Problem requirements:
Set down all the data again. Change nothing.

--- Material supplied Enclosed Below ---

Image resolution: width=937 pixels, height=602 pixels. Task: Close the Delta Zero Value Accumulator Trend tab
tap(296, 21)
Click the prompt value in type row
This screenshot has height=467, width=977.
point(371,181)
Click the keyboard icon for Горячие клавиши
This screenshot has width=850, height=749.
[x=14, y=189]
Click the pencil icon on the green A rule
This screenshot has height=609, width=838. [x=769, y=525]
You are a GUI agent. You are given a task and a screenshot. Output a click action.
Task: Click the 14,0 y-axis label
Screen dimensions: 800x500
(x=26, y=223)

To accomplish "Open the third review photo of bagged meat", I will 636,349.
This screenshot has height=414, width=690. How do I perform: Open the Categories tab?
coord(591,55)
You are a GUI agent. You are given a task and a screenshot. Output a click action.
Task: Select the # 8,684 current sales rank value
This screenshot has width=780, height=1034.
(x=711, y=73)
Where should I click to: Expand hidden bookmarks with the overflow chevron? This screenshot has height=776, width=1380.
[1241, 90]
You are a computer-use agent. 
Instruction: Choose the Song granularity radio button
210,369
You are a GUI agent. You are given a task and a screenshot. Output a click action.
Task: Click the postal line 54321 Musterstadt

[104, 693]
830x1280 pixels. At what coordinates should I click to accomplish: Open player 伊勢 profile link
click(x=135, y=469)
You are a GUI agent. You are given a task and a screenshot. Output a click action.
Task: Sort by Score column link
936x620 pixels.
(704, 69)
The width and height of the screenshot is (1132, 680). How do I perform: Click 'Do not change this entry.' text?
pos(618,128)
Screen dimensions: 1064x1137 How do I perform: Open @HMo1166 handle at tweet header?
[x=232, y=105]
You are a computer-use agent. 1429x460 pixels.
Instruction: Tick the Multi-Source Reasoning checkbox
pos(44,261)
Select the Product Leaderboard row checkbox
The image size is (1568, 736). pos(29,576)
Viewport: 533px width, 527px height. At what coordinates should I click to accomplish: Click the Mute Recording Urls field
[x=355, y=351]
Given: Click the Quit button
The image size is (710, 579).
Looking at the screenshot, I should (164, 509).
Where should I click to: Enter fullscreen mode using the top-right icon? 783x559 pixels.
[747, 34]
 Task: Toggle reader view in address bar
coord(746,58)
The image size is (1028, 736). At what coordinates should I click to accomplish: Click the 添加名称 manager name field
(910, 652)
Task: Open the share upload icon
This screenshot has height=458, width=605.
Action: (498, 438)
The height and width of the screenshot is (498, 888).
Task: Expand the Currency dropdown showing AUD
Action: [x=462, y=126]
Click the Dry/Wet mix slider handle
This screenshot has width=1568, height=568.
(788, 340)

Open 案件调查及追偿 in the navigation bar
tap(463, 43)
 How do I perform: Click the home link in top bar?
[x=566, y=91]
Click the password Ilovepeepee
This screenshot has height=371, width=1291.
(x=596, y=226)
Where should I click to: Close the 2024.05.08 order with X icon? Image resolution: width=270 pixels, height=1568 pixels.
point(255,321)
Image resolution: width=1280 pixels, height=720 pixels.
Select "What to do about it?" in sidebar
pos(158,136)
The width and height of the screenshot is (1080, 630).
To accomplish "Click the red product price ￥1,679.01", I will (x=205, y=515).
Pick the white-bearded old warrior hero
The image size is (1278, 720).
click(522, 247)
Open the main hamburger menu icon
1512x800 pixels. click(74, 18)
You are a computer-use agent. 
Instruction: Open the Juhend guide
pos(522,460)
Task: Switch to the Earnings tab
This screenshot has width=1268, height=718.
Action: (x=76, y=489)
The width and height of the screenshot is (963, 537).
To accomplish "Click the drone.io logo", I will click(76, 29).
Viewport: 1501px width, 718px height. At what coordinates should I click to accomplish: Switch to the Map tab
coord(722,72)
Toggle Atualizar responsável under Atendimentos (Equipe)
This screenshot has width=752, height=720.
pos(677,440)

--- End of Enclosed Material supplied ---

Exercise result:
Image resolution: width=937 pixels, height=602 pixels. Task: Close the Delta Zero Value Accumulator Trend tab
tap(296, 21)
Click the prompt value in type row
This screenshot has height=467, width=977.
point(371,181)
Click the keyboard icon for Горячие клавиши
This screenshot has width=850, height=749.
[x=14, y=189]
Click the pencil icon on the green A rule
This screenshot has height=609, width=838. [x=769, y=525]
You are a GUI agent. You are given a task and a screenshot. Output a click action.
Task: Click the 14,0 y-axis label
Screen dimensions: 800x500
(x=26, y=223)

To accomplish "Open the third review photo of bagged meat", I will 636,349.
This screenshot has height=414, width=690. How do I perform: Open the Categories tab?
coord(591,55)
You are a GUI agent. You are given a task and a screenshot. Output a click action.
Task: Select the # 8,684 current sales rank value
This screenshot has width=780, height=1034.
(x=711, y=73)
Where should I click to: Expand hidden bookmarks with the overflow chevron? This screenshot has height=776, width=1380.
[1241, 90]
You are a computer-use agent. 
Instruction: Choose the Song granularity radio button
210,369
You are a GUI agent. You are given a task and a screenshot. Output a click action.
Task: Click the postal line 54321 Musterstadt

[104, 693]
830x1280 pixels. At what coordinates should I click to accomplish: Open player 伊勢 profile link
click(x=135, y=469)
You are a GUI agent. You are given a task and a screenshot. Output a click action.
Task: Sort by Score column link
936x620 pixels.
(704, 69)
The width and height of the screenshot is (1132, 680). How do I perform: Click 'Do not change this entry.' text?
pos(618,128)
Screen dimensions: 1064x1137 How do I perform: Open @HMo1166 handle at tweet header?
[x=232, y=105]
You are a computer-use agent. 1429x460 pixels.
Instruction: Tick the Multi-Source Reasoning checkbox
pos(44,261)
Select the Product Leaderboard row checkbox
The image size is (1568, 736). pos(29,576)
Viewport: 533px width, 527px height. At what coordinates should I click to accomplish: Click the Mute Recording Urls field
[x=355, y=351]
Given: Click the Quit button
The image size is (710, 579).
Looking at the screenshot, I should (164, 509).
Where should I click to: Enter fullscreen mode using the top-right icon? 783x559 pixels.
[747, 34]
 Task: Toggle reader view in address bar
coord(746,58)
The image size is (1028, 736). At what coordinates should I click to accomplish: Click the 添加名称 manager name field
(910, 652)
Task: Open the share upload icon
This screenshot has height=458, width=605.
Action: (498, 438)
The height and width of the screenshot is (498, 888).
Task: Expand the Currency dropdown showing AUD
Action: [x=462, y=126]
Click the Dry/Wet mix slider handle
This screenshot has width=1568, height=568.
(788, 340)

Open 案件调查及追偿 in the navigation bar
tap(463, 43)
 How do I perform: Click the home link in top bar?
[x=566, y=91]
Click the password Ilovepeepee
This screenshot has height=371, width=1291.
(x=596, y=226)
Where should I click to: Close the 2024.05.08 order with X icon? Image resolution: width=270 pixels, height=1568 pixels.
point(255,321)
Image resolution: width=1280 pixels, height=720 pixels.
Select "What to do about it?" in sidebar
pos(158,136)
The width and height of the screenshot is (1080, 630).
To accomplish "Click the red product price ￥1,679.01", I will (x=205, y=515).
Pick the white-bearded old warrior hero
The image size is (1278, 720).
click(522, 247)
Open the main hamburger menu icon
1512x800 pixels. click(74, 18)
You are a computer-use agent. 
Instruction: Open the Juhend guide
pos(522,460)
Task: Switch to the Earnings tab
This screenshot has width=1268, height=718.
Action: (x=76, y=489)
The width and height of the screenshot is (963, 537).
To accomplish "Click the drone.io logo", I will click(76, 29).
Viewport: 1501px width, 718px height. At what coordinates should I click to accomplish: Switch to the Map tab
coord(722,72)
Toggle Atualizar responsável under Atendimentos (Equipe)
This screenshot has width=752, height=720.
pos(677,440)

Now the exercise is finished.